I’d consider open sourcing something based on them if there’s sufficient
interest.

Perhaps as an integration for one of the major players.

------
0x0
Both this and the ghost cms updates seem to hint that the only reason this was
discovered was the fact that loud crypto miners were exhausting resources.
What are the chances a more quiet attacker hasn't thoroughly ploughed through
the entire infrastructure days ahead?

Also think about how many years this vuln has been present and exposed. Who's
to know blackhats haven't sat on this 0day for years, quietly compromosing
private keys and other data? Spooky.

------
ciprian_craciun
I've seen mentioned in the comments various "deployment" tools (or call them
"configuration management" if you will) being called "insecure" or "immature",
or one being claimed better than another; however I think this is a good
opportunity to talk about a deeper problem, namely the architectural choices
each tool has taken.

These choices all impact the reliability and security of the resulting system,
especially the following:

* do they rely on SSH, or they have implemented their own authentication / authorization techniques? (personally I would be very reluctant to trust anything that just listens on a network port for deployment commands, and it's not SSH;)

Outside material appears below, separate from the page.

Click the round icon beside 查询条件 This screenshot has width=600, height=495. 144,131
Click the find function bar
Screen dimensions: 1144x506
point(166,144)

* do the agents run with full `root` privileges, or is there a builtin mechanism that allows the agent to act only in a limited capacity, within the confines of a set of whitelisted actions? (perhaps even requiring a secondary authentication mechanism for certain "sensitive" actions, for example something integrated with `sudo`, that provides a sort of 2-factor-authentication with a human in the loop;)

* do the operators have enough "visibility" into what is happening during the deployments? (more specifically, are the deployment scripts easily auditable or are they a spaghetti of dependencies? are the concrete actions to be taken clearly described, or are they hidden in the source code of the tool?)

* are there builtin mechanisms to "verify" the results of the deployments?

* and building upon the previous item, are there mechanisms to continuously "verify" if the deployment hasn't changed behind the scenes?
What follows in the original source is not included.